Vanda Felbab-Brown considera que esta mudança em África não é assim tão difícil de executar. “A aura do grupo Wagner é muito maior do que o seu desempenho concreto no campo de batalha”, diz, destacando desastres em África como o combate aos islamistas em Cabo Delgado (Moçambique), onde a Wagner não teve sucesso militar. “O que a Wagner lhes vende é acima de tudo uma guarda pretoriana para quem os contrata e muitas outras empresas conseguem fazer isso também.”
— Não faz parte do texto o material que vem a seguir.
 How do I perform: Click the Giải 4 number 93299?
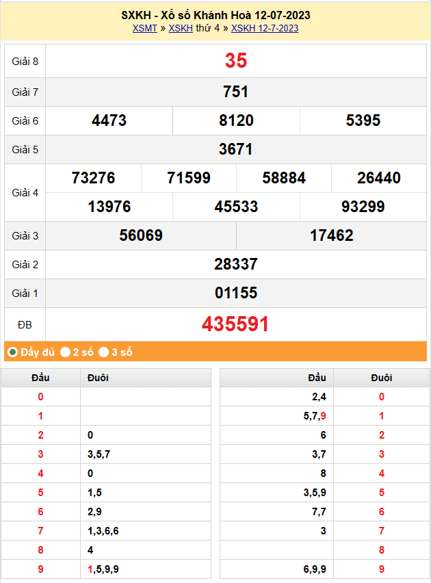pos(363,207)
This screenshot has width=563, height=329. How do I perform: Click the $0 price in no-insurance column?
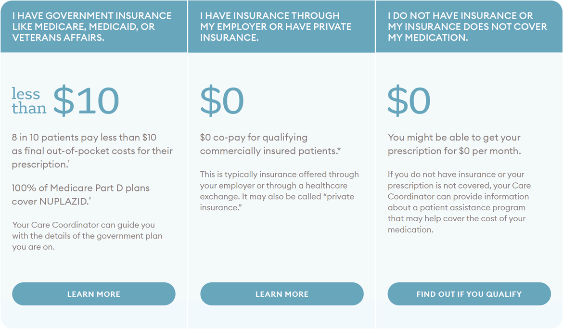(x=409, y=101)
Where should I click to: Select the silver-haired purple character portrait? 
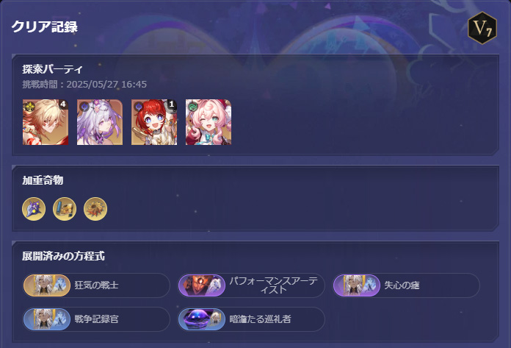click(100, 122)
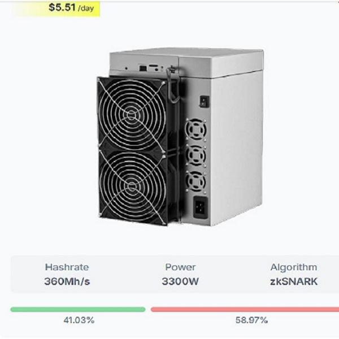
Task: Open the zkSNARK algorithm link
Action: tap(293, 281)

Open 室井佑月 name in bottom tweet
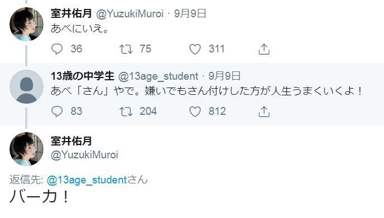(x=71, y=141)

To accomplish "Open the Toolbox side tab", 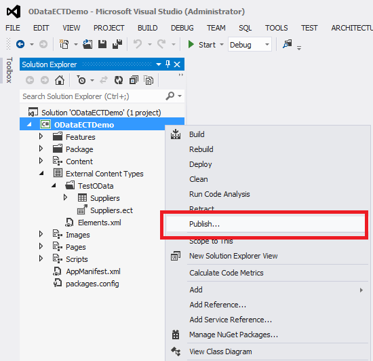I will pos(9,70).
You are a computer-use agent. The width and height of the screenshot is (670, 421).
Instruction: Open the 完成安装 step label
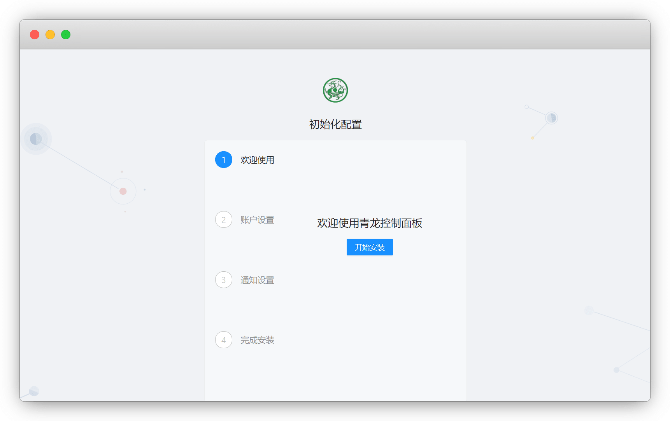257,340
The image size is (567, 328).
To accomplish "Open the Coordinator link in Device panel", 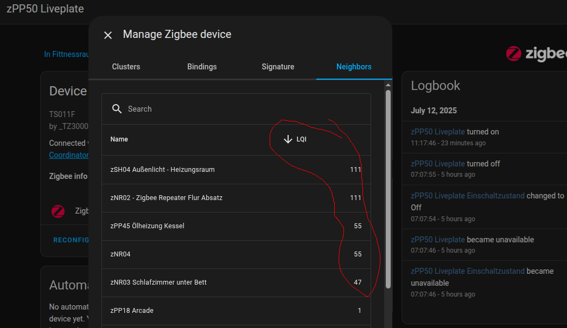I will 68,155.
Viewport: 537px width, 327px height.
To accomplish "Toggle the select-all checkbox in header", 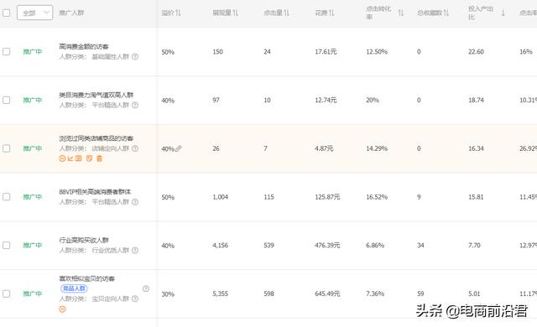I will click(x=6, y=13).
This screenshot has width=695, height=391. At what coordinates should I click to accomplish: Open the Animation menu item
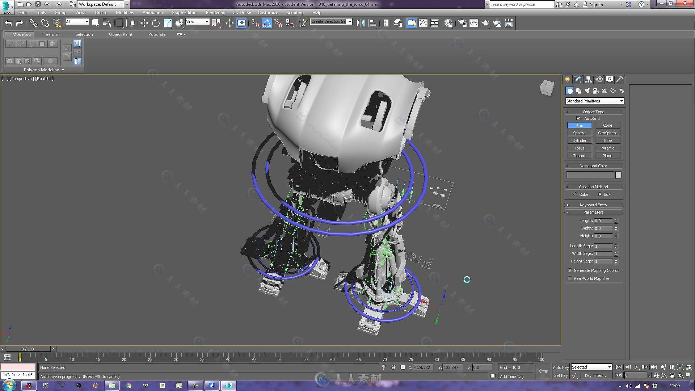click(x=152, y=12)
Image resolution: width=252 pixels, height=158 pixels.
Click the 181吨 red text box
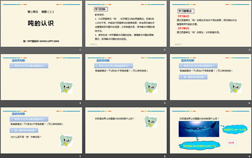pyautogui.click(x=231, y=143)
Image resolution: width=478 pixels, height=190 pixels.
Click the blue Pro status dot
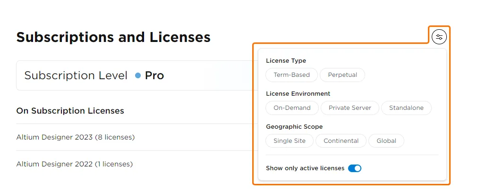click(x=138, y=75)
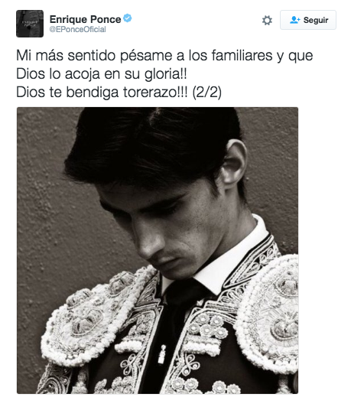Click the person-plus icon inside Seguir
Viewport: 351px width, 400px height.
click(295, 20)
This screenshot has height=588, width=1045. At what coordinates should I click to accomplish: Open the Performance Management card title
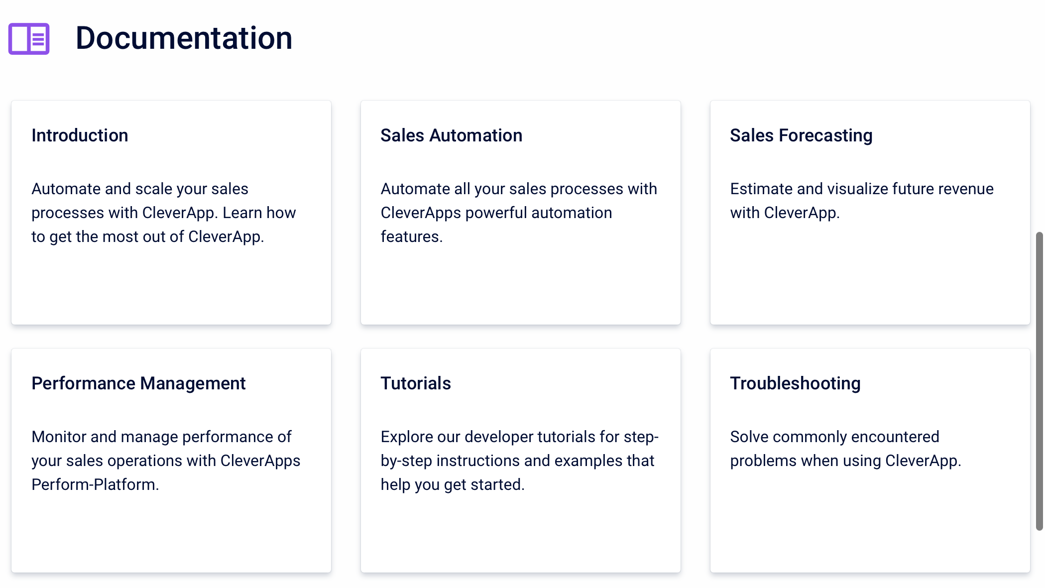coord(138,383)
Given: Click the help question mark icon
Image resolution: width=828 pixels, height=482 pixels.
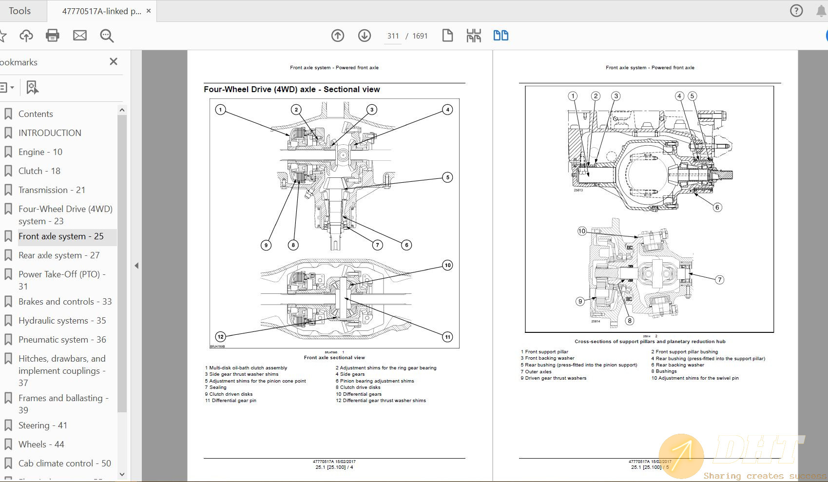Looking at the screenshot, I should (x=796, y=11).
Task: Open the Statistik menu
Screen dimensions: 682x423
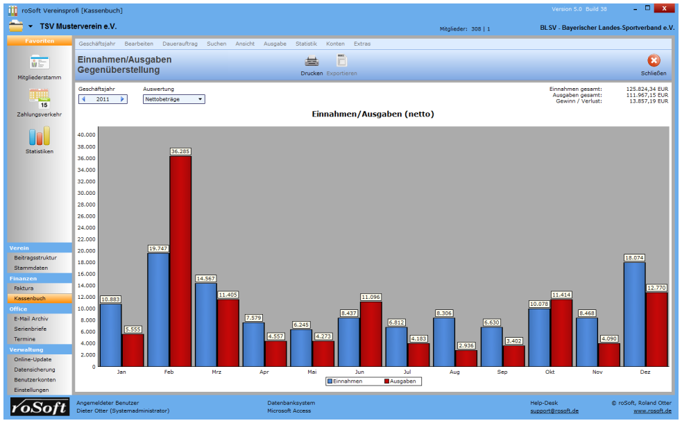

Prigozhin só há um. Sucessor deverá ser mais discreto
Mas as réplicas da morte de Prigozhin em África ainda são imprevisíveis porque nem tudo se resume ao sucesso militar.
Isabella Currie nota, por exemplo, que “mesmo após a insurreição de junho, o grupo Wagner continuava a expandir-se no Mali e não parecia estar a ser afetado pelo que acontecia na Rússia”. O Wall Street Journal também notou que vários grupos de combatentes russos em África que trabalham com a Wagner mostraram a sua lealdade a Prigozhin após o motim em Moscovo, começando a usar um distintivo igual a um que ele usava.
E, já depois da morte de Yevgeny Prigozhin, um conselheiro do Presidente da RCA disse diretamente ao The New York Times que considerava o antigo chefe da Wagner um herói nacional e que se sentia de luto. “Mas há de haver um novo Prigozhin. Estamos à espera do próximo”, afirmou.
É difícil, porém, que Vladimir Putin queira arriscar criar uma nova figura mítica como Prigozhin. “A Rússia tem três objetivos aqui”, aponta Vanda Felbab-Brown. “Manter a estratégia, influência e recursos económicos que obtinha através da Wagner; continuar a poder negar oficialmente qualquer envolvimento nestas atividades; e não permitir que se crie um novo pólo de poder independente como o que Prigozhin criou. E, por isso, provavelmente vão preferir líder muito mais discreto.”